One key issue is that biomechanical efficacy does not always translate into clinical benefit. Even when a lateral wedge demonstrably reduces the KAM in the laboratory, this does not guarantee a reduction in pain or structural preservation over time. Knee OA pain is mediated by a complex interplay of peripheral nociception, central sensitisation, synovial inflammation, and psychosocial factors — none of which are directly addressed by shifting foot mechanics alone.
Individual Variability and Subgroup Considerations
A recurring theme in the literature is the importance of patient selection. It is plausible that lateral wedge insoles benefit certain individuals — particularly those with pronounced varus alignment and moderate medial compartment involvement — more than others. Research into biomechanical responders (those who show measurable KAM reductions with wedging) versus non-responders has highlighted that the mechanical effects of insoles vary considerably based on foot posture, gait pattern, and individual anatomy.
There is also emerging interest in combining lateral wedge insoles with other biomechanical interventions, such as knee bracing or footwear modifications, to achieve more meaningful load redistribution. Additionally, studies have examined whether the degree of wedge angle matters, with most clinical trials using wedges between 5° and 10°, though optimal parameters remain uncertain.
Safety and Practicality
One consistent finding across the literature is the favourable safety profile of lateral wedge insoles.
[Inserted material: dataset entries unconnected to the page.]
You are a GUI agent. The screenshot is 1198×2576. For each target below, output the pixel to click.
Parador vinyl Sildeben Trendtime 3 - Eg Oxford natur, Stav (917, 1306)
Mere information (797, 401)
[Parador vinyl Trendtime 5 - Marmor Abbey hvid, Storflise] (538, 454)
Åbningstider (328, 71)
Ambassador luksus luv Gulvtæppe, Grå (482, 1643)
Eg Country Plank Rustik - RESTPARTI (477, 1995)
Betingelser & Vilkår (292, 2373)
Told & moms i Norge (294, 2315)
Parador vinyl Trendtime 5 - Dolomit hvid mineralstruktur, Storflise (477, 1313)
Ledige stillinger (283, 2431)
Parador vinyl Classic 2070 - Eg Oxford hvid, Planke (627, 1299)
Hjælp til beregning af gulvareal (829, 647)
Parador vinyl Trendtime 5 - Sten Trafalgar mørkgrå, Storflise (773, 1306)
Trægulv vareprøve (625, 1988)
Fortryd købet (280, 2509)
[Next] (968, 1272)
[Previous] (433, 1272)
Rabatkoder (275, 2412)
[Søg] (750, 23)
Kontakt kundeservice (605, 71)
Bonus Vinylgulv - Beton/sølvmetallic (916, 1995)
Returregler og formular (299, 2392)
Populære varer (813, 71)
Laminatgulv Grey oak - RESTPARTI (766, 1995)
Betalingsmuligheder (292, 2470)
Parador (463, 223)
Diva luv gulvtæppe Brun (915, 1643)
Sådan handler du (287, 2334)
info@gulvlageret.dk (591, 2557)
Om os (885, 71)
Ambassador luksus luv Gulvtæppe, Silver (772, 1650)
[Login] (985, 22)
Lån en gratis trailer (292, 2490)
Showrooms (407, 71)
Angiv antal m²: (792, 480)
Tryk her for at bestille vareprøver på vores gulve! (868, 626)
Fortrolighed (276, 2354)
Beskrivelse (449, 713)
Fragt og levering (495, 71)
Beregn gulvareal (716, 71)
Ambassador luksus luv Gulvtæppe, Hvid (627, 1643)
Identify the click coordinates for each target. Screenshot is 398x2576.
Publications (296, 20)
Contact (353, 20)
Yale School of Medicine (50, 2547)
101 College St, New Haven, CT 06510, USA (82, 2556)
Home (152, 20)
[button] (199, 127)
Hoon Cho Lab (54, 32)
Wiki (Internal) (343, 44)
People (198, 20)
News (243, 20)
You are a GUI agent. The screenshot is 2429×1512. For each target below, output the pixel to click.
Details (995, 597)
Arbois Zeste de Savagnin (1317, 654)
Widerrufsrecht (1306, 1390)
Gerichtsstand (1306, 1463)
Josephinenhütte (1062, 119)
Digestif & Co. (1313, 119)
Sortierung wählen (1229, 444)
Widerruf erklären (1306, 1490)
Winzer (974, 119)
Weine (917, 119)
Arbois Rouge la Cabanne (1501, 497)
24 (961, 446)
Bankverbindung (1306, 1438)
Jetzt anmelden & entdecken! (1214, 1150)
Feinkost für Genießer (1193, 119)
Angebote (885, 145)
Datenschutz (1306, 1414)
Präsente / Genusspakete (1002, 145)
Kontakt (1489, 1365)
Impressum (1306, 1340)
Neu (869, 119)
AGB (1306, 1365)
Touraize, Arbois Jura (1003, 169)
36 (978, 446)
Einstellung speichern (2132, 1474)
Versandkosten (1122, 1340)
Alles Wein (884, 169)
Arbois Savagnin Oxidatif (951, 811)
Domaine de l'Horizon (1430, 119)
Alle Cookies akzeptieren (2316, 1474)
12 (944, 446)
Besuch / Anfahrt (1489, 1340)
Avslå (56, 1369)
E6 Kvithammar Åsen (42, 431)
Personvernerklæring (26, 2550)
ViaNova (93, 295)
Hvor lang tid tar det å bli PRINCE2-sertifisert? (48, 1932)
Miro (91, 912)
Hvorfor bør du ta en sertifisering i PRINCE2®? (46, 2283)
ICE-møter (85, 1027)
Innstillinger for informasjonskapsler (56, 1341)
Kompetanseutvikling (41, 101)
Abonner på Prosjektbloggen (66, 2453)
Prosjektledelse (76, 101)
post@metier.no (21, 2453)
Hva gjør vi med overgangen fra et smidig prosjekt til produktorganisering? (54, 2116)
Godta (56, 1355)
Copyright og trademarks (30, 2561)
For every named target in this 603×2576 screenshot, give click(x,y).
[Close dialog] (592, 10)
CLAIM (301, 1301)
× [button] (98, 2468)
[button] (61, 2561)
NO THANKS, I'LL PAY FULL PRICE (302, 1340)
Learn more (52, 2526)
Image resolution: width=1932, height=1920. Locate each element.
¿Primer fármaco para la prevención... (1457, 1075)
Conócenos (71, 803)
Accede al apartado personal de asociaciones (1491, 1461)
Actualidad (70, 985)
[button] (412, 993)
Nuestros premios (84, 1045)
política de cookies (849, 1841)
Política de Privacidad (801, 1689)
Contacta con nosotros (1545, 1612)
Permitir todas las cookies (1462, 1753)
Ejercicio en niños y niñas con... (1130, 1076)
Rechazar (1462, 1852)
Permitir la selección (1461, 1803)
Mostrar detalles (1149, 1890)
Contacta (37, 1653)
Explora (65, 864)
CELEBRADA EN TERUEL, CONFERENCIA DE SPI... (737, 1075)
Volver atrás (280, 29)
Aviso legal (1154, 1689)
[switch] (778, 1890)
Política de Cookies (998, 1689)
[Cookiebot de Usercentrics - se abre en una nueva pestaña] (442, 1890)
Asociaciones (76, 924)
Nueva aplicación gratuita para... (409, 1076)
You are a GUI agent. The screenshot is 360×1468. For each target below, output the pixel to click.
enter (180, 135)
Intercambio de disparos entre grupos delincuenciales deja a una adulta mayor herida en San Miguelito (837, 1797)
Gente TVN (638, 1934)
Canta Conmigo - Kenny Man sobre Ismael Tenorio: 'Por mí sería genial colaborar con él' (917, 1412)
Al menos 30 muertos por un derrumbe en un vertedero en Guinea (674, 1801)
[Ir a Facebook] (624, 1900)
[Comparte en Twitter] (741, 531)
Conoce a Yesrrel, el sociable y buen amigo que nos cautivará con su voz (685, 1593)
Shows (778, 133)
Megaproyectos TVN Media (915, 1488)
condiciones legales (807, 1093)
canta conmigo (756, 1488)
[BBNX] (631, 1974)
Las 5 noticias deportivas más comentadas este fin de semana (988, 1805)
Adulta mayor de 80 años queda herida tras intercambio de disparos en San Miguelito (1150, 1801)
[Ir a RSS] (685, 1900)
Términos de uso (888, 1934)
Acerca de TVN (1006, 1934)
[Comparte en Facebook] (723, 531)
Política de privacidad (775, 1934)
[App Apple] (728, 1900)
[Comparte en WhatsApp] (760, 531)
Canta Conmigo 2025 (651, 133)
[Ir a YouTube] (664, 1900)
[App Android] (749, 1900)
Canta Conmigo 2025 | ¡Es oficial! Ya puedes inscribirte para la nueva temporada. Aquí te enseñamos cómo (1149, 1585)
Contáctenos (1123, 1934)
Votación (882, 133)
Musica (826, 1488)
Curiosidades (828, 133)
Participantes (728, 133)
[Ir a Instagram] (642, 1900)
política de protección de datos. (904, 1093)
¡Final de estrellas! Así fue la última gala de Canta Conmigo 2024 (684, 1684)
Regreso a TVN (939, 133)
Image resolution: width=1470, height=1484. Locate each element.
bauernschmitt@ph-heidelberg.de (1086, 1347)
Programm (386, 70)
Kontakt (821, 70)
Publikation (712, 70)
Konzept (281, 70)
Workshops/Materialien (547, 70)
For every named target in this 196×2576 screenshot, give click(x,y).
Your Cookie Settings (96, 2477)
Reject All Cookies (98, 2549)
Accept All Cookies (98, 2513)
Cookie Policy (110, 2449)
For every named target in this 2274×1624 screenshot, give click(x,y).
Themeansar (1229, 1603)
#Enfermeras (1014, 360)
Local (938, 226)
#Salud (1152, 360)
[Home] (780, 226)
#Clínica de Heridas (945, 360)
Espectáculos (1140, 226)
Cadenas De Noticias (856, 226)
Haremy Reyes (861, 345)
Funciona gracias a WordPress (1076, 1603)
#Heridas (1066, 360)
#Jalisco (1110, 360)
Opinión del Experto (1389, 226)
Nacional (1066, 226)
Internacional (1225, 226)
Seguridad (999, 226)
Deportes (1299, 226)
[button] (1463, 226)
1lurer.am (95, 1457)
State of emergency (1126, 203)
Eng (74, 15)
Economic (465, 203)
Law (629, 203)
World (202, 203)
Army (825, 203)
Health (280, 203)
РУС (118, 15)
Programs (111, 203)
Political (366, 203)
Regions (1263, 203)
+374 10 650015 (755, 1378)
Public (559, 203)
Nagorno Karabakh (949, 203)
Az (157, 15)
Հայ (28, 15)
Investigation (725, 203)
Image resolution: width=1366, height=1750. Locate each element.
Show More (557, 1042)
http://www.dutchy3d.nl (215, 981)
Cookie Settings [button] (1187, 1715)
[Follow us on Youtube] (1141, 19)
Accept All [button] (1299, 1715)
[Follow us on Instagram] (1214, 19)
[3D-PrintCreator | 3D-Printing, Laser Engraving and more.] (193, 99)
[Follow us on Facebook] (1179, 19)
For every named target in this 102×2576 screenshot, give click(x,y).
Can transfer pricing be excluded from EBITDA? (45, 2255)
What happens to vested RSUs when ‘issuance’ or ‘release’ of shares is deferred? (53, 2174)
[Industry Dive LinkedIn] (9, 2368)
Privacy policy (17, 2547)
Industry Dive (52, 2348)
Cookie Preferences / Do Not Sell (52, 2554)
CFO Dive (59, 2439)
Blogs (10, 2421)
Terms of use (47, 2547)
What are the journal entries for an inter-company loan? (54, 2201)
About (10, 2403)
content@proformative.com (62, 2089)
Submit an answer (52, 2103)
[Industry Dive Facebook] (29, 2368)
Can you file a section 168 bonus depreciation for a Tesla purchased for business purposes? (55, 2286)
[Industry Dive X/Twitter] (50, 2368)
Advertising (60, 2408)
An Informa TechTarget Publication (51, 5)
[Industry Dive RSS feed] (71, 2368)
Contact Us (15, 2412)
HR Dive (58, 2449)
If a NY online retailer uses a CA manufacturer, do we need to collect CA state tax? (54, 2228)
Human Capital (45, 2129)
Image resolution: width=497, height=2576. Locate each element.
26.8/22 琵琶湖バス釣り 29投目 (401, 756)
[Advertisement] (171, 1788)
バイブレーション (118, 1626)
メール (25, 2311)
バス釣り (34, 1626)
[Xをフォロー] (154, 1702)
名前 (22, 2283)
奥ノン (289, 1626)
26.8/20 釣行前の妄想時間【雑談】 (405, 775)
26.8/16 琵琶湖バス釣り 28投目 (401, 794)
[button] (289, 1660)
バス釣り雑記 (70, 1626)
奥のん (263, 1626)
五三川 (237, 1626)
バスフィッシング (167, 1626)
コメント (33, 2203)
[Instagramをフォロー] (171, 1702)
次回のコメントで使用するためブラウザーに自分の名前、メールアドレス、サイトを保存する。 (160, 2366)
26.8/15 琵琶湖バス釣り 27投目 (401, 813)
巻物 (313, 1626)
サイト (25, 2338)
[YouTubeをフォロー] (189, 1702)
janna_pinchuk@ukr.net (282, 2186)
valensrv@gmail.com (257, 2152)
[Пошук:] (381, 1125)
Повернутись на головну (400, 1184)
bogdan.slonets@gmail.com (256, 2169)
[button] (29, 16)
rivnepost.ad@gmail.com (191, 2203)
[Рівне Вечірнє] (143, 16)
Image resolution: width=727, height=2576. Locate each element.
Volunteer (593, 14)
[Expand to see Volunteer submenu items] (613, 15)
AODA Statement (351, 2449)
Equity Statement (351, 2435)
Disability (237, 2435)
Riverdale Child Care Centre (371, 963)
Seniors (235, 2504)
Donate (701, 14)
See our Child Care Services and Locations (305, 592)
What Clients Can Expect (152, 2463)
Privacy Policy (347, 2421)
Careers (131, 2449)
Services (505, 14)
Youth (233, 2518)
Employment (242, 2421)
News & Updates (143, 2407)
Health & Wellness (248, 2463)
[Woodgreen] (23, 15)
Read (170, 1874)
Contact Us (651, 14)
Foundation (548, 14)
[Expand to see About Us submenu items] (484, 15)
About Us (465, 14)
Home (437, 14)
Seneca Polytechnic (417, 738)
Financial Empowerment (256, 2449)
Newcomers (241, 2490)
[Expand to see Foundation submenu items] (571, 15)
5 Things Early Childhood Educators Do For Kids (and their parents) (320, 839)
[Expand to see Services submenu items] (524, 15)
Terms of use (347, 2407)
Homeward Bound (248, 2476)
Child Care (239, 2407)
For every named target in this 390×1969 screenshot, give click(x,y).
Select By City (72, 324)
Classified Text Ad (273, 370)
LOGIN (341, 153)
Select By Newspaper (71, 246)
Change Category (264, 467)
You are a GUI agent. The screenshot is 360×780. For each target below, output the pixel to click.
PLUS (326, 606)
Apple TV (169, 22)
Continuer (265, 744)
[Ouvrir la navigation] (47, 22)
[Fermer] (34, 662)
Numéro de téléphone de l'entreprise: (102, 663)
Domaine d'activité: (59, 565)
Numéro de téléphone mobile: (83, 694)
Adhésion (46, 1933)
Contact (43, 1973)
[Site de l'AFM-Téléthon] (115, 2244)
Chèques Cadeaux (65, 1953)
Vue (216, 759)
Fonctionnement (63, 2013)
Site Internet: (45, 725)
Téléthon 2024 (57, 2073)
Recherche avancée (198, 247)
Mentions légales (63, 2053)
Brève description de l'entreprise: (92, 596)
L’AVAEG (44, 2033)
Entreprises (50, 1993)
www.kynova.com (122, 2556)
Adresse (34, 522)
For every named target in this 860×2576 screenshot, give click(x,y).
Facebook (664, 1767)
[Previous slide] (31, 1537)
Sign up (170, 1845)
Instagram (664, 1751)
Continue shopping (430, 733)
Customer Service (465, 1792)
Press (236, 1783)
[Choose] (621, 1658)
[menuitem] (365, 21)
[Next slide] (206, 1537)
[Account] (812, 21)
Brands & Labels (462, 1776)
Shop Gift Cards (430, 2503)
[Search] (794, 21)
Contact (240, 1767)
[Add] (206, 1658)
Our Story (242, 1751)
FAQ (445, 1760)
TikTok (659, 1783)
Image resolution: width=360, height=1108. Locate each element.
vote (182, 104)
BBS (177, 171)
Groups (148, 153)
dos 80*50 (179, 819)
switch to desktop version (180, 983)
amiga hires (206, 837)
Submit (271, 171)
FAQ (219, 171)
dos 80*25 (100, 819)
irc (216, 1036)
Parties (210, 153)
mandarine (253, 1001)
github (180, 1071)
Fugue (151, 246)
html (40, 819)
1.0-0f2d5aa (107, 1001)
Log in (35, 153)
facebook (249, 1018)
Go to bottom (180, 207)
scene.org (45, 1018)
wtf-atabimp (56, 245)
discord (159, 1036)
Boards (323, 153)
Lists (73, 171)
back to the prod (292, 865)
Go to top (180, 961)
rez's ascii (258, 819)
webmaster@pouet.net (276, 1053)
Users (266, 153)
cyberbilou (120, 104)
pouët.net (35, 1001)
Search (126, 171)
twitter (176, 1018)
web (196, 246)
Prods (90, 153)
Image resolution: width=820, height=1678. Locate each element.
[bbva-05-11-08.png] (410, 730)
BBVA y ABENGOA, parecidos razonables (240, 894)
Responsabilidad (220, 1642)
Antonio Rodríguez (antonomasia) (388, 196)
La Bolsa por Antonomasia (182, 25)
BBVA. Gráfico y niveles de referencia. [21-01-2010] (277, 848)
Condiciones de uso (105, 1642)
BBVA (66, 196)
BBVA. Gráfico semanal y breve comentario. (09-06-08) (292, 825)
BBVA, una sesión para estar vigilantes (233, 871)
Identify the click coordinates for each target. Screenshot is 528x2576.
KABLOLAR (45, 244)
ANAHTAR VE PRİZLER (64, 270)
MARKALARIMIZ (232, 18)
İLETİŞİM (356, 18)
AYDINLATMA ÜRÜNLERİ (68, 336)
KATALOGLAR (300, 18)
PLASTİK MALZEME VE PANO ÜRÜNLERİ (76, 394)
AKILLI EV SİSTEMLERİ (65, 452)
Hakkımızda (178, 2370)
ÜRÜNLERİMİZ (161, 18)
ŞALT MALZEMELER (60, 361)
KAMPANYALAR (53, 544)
Adverse effects are rare and typically minor, including transient discomfort at the ankle or lateral foot and, in some cases, increased lateral knee or hip loading — a potential concern that warrants monitoring in individuals with lateral compartment pathology or hip OA. Compared to pharmacological treatments, which carry gastrointestinal, cardiovascular, and renal risks, or surgical options with their inherent complications, insoles present negligible risk.
From a healthcare economics perspective, lateral wedge insoles are inexpensive and can be prescribed by physiotherapists, podiatrists, or orthopaedic specialists without extensive follow-up. Their simplicity makes them attractive in resource-limited settings, and patient acceptance tends to be high when expectations are appropriately managed.
Lateral foot wedging for knee osteoarthritis exemplifies both the promise and the limitations of biomechanical approaches to musculoskeletal disease. The underlying rationale is sound, and laboratory evidence confirms that wedging can alter knee loading in a mechanically meaningful way. Yet clinical trials have repeatedly demonstrated that this mechanical effect does not reliably translate into superior pain relief or functional improvement at the population level. The intervention works best when viewed not as a standalone cure but as one component of a broader, individualised management strategy — one that might also include exercise therapy, weight management, education, and appropriate analgesia. For clinicians, the message is one of selective application: lateral wedge insoles may offer real benefit to the right patient, but blanket prescription is unlikely to yield consistent results. Continued research into patient stratification and combined approaches will be essential to unlocking whatever clinical potential this simple, accessible intervention genuinely holds.